All of this has only served to strengthen the group and, as a result, ensure that their debut album is one of the best records to come out of the new jazz scene. ‘You Can’t Steal My Joy’ was formed over years of playing together, to audiences of all persuasions, all over the world. Its songs were tested in front of audiences as far away as Kazakhstan, its solos perfected in sweaty studios in Croatia, yet there’s no doubt that London is at its core. Take that closing cover of ‘Shakara’, for example; a collaboration with fellow Londoners KOKOROKO. It may have been written decades ago in Nigeria, but played by these two groups together it’s the sound of years spent practising at Tomorrow’s Warriors and evenings dedicated to blowing the roof off Steam Down. The whole idea to record the cover in the first place was born when Ezra Collective performed Fula Kuti’s most loved hits at a Church of Sound show. It’s a result and celebration of everything that makes the London jazz scene so unique right now.

Having seen their peers land radio shows, get nominated for major, non-jazz specific awards, and even land top ten records (Kamaal Williams’ latest album ‘The Return’ debuted at number eight in the album chart last year) Ezra want to see just how far they can go. As the album’s release draws closer the thing that excites them most is that it will allow them to do more. “We’ve got to keep that tunnel vision of looking ahead,” Joe says when I ask if they’re starting to feel like they’ve made it, “that’s what got us here in the first place.”

“I remember thinking the greatest achievement we could have in music was headlining Ronnie Scott’s,” Femi agrees. “When that offer came in, I thought we’d made it, but the moment we put our instruments down we realised there was more.”

“Early on, someone told me you’ve got to be the most ambitious person in the room,” TJ says thoughtfully.
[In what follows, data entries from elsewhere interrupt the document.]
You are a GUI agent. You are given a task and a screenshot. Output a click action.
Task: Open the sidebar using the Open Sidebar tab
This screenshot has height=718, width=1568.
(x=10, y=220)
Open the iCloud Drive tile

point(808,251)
“Was it DJ Khaled?” Joe chimes in sarcastically, prompting another howl of laughter from the band.

It’s a moment that sums up Ezra Collective nicely: at once wildly ambitious but also cautious of avoiding the po-faced seriousness that has blighted jazz music for the last half-century.

Once the album drops, things will get more intense, especially as the scene’s profile rises with them. Femi and Joe both play in saxophonist Nubya Garcia’s band, James plays in several other projects, as does Dylan, and Joe has already sold out Village Underground as a solo artist. As much as they’re ready to take their modern jazz worldwide, Ezra Collective know that the pressure is rising. “As we go forward it’s going to get harder and tougher,” Femi admits. “But if we can continue to cherish the moments we play together – that feeling of joy of being together – that’s what matters.”